* [YOUR TASKS]
1/ According to the article on newspaper headline writers, how many major awards exist for headline writing?
2/ From the article on newspaper headline writers, write out the passage that starts at the words "Good Headline Writers" and ends after the words "Society for Editing).".

* [SOURCE TEXT]
Good Headline Writers Encourage More Newspaper Reading
By Ralph Nader
September 1, 2023
Have you ever met a newspaper headline writer? Not likely. They are remarkably anonymous, receive no byline, of course, and very little recognition. There is only one major award for headline writing even though headlines serve a critical purpose in getting readers to read the articles or features. (See, ACES: The Society for Editing).
Headlines are even more important in today’s age of declining newspaper readership. That is why journalists respect the best headline writers whose genius is to read a story and figure out, under intense daily time and volume pressure, the essence of what is conveyed in an 800 or 1500-word narrative.
Sometimes the headline is so informative that it serves skimmers – who are not inclined to read an entire article –but can still get the gist of the story enough to talk about it with their friends.
Here are very recent examples of noteworthy headlines from the Washington Post and New York Times. You can judge for yourself.
“The A.I. Boom’s Army Works Overseas in Digital Sweatshops” by Rebecca Tan and Regine Cabato, Washington Post, August 30, 2023.
“Biden’s New Student Loan Repayment Plan is a Game Changer” by Michelle Singletary, Washington Post, August 30, 2023.
“Uptick in Covid Brings Reminder Virus Never Left” by Julie Bosman, New York Times, August 29, 2023.
“Military Pilots Train to Fight Beside Robots” by Eric Lipton, New York Times, August 30, 2023.

* [EXTRACTED RECORDS]
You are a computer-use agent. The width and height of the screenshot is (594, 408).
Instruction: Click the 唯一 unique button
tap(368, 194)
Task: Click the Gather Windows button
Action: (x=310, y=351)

* [SOLUTIONS TO EACH TASK]
1/ There is only one major award for headline writing.

2/
Good Headline Writers Encourage More Newspaper Reading
By Ralph Nader
September 1, 2023
Have you ever met a newspaper headline writer? Not likely. They are remarkably anonymous, receive no byline, of course, and very little recognition. There is only one major award for headline writing even though headlines serve a critical purpose in getting readers to read the articles or features. (See, ACES: The Society for Editing).